A wonderful Hausa costume from Nigeria invited close inspection; a purple gown constructed from numerous narrow strips of imported silk, again had green decoration like the earlier Yoruba fabric in coarser, local silk. The lexicon of the symbols offer protection from the evil eye and, while still ornate, are more subdued than those stitched in onto the voluminous riding breeches that would have been concealed beneath the robe. These were sometimes covered with comical, raunchy and phallic, multi-coloured motifs- an expression of secret fun and private jokes, hidden away from public view.

Investigating a ‘Big gown’ (babar riga), Northern Nigeria, silk and cotton, early 20th century, 128 x 270 cm

Investigating a ‘Big gown’ (babar riga), Northern Nigeria, silk and cotton, early 20th century, 128 x 270 cm

On a Mende gown from Sierra Leone numerous gris gris (charms) in the form of leather parcels offered protection to the hunter or soldier it clothed. The belief in these talismans powers being the most effective guard, rather than the parcels contents themselves.
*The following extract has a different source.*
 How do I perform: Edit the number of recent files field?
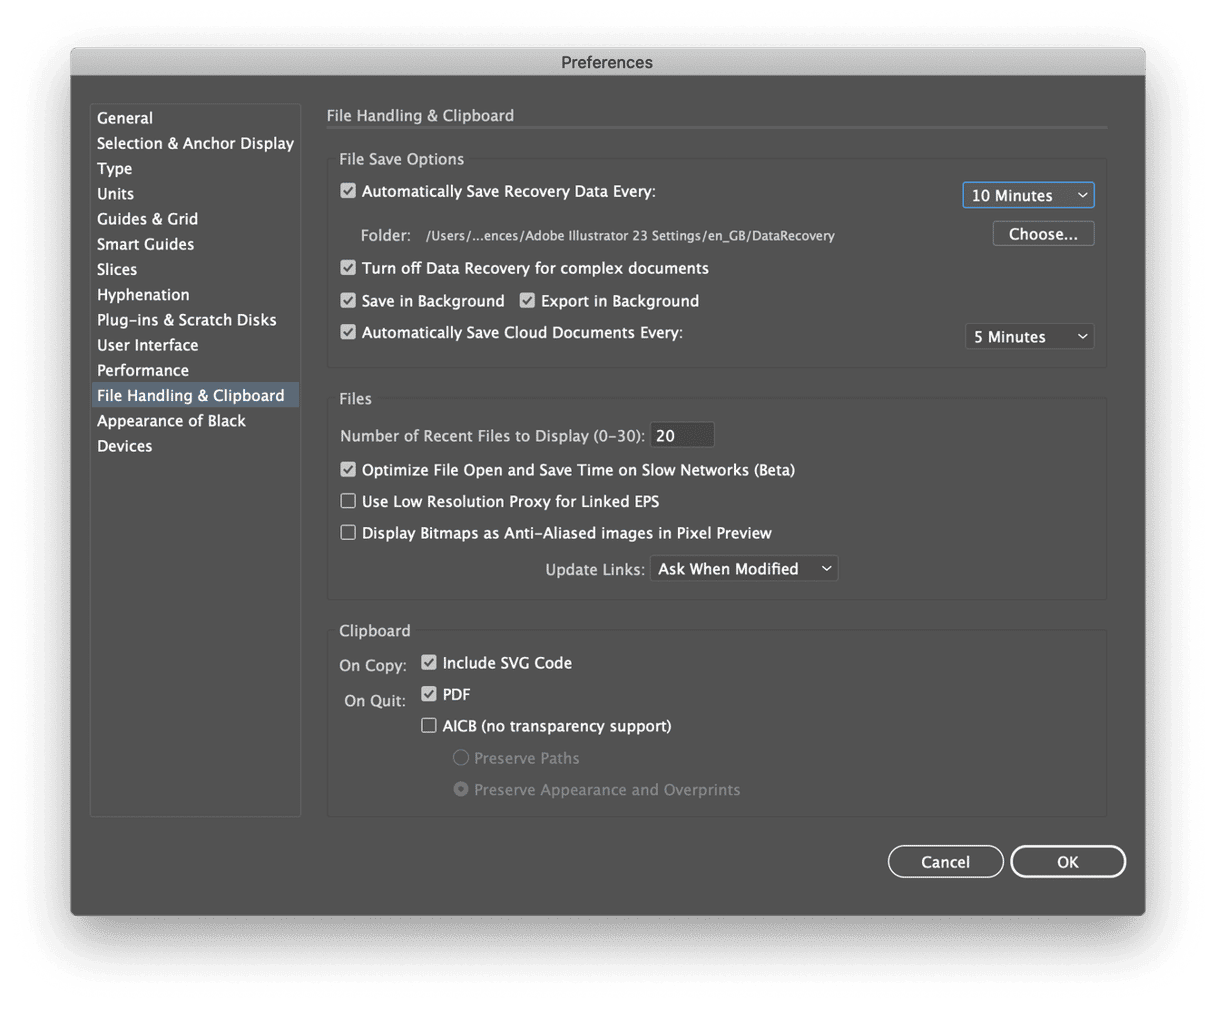click(x=682, y=434)
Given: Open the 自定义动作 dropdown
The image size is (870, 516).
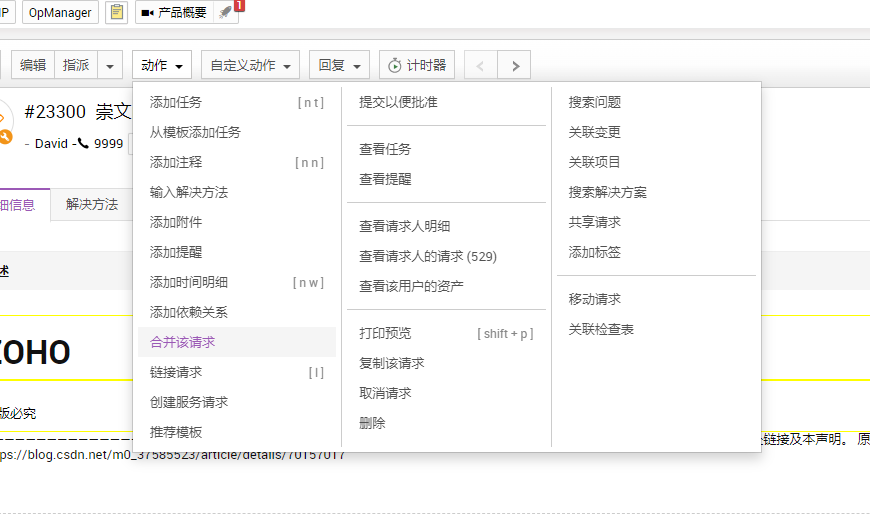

From Mali were a woven Fulbe wool piece from the Niger Bend- one of the few areas of sub Saharan Africa where sheep can survive. The designs show a Fulbe interpretation of Berber patterns that symbolise a mosque. Also two examples of mud discharge dyed cloths of intricate patterning on densely woven cotton that were acquired in the 1950s. More Berber influence was evident in an elaborately patterned narrow strip cloth from Guinea Bissau; it’s manufacture is likely to have required the assistance of several ‘draw boys’ to operate a complex, multi-heddle loom. A fine raffia Dida tubular skirt with patterning reminiscent of reptile skin would have been an Ivory Coast heirloom signifying the wearers’ noble decent.

Also from Mali, a woven cotton wall hanging by Oumar Bocoum dated 1996 was shown, which presents a woman’s choices between a loving marriage or monetary gain by selling herself to a group of soldiers. To end the gathering, the group were shown a loom, unwrapped from its storage space in the British Museum archives.